No single source of the outbreak was ever identified, but kratom was considered the “likely source.” A little over half of the 81 kratom samples that were analyzed tested positive for strains of salmonella bacteria.

“This means that users of these products had essentially a one in two chance of being exposed to this pathogen,” Gottlieb and Ostroff said. “The more than 50 percent contamination rate is stunningly high. It represents a level rarely seen in outbreak investigations of this nature. It shows that a high proportion of kratom being shipped into the United States may be contaminated with salmonella.”

Kratom comes from the leaves of a tree that grows in southeast Asia, where it has been used for centuries as a natural pain reliever and stimulant, particularly in rural areas of Indonesia and Thailand.  

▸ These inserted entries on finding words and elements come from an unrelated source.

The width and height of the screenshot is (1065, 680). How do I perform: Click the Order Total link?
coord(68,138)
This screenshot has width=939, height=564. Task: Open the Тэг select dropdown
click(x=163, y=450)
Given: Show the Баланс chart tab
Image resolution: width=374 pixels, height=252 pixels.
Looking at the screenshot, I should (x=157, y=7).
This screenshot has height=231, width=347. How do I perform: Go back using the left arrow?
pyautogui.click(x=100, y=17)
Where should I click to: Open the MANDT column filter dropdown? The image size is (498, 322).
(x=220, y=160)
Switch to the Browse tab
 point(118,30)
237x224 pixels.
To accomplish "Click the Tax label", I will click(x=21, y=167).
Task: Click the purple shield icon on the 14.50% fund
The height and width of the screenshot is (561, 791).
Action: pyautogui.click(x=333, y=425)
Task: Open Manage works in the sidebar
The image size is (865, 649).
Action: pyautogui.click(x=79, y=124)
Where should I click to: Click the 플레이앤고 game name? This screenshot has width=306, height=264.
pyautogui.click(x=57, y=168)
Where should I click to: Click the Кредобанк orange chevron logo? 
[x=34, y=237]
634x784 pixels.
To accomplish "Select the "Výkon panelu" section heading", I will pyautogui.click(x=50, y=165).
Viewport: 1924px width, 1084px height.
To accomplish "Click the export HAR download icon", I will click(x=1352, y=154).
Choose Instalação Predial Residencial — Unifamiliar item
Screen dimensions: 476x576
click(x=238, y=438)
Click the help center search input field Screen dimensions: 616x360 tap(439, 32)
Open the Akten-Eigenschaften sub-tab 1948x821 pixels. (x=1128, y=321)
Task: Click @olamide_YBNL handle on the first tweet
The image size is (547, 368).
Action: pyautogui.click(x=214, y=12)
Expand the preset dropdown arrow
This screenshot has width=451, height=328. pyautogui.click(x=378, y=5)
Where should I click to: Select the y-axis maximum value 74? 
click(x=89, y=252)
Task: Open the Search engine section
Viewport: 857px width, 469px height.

“In these locations, the plant is being grown, harvested and processed in problematic conditions that readily create the circumstance for widespread contamination with foodborne pathogens. Although some of the kratom is further processed once in the United States into capsules, powders or herbal remedies, based on our findings, these procedures do not appear to be eliminating microbial contamination,” wrote Gottlieb and Ostroff.

In recent years, millions of Americans have discovered kratom and started buying it online or in convenience stores and “head shops.” But not until this year did federal health officials show any concern that kratom products were contaminated with salmonella bacteria. Their primary focus was that kratom was being marketed as an unapproved medical treatment, particularly for pain and addiction.

The FDA has even started calling kratom an addictive “opioid,” when in reality its active ingredients are mitragynine and 7-hydroxymitragynine, two alkaloids that are believed to act on opioid receptors in the brain. Earlier this year, the FDA released a computer analysis that found kratom contains over two dozen opioid-like substances – a report that critics say was biased and amounted to “junk science.”

Over a dozen kratom products were recalled during the FDA and CDC salmonella investigations. Salmonella is a bacterial infection usually spread through contaminated food or water. Most people who become infected develop diarrhea, fever and stomach cramps. Severe cases can result in death.

There have been several other salmonella outbreaks this year, including infections linked to melons, raw sprouts, dried and shredded coconut, live poultry, chicken salad, pet guinea pigs, and Kellogg’s Honey Smacks cereal.